In these entries, tally the lines where "ringt" occurs. Respond with only the count.

**Data shown:**

════

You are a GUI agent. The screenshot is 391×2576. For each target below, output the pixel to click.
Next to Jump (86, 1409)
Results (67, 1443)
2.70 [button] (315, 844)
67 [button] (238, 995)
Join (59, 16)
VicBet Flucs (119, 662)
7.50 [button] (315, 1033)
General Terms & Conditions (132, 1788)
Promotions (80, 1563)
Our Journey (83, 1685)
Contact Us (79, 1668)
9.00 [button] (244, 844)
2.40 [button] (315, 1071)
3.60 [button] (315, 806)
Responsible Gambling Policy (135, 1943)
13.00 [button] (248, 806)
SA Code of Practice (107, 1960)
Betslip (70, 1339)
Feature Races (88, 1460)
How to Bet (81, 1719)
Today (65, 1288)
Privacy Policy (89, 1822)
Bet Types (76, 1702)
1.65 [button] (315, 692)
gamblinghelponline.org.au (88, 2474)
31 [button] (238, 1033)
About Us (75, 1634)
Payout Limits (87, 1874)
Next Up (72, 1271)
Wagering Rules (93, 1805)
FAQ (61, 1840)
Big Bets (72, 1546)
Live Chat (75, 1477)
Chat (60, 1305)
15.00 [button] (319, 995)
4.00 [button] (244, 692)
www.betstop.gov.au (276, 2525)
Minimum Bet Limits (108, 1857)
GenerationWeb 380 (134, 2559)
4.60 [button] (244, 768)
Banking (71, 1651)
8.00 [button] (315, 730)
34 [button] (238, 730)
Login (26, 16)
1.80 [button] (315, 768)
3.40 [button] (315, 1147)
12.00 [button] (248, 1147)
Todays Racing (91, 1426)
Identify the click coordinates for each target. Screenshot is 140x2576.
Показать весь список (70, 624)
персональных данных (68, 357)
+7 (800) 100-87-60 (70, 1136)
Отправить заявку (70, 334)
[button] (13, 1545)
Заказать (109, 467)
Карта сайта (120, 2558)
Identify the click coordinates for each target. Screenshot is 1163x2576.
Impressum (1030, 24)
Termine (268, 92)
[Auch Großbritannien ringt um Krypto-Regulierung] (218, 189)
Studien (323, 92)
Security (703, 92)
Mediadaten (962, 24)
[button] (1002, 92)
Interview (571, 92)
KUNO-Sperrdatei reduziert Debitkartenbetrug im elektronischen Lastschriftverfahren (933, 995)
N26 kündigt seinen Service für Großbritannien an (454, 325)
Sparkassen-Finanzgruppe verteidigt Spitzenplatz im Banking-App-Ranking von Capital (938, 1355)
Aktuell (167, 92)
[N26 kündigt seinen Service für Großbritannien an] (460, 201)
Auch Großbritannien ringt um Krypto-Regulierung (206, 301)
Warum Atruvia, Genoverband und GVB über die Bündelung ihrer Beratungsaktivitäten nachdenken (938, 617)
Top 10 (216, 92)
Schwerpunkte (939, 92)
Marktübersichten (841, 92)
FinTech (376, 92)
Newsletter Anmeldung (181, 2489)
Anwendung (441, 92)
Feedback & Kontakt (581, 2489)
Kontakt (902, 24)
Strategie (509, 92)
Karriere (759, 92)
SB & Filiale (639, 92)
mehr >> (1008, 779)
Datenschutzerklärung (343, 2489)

════

**Written solution:** 2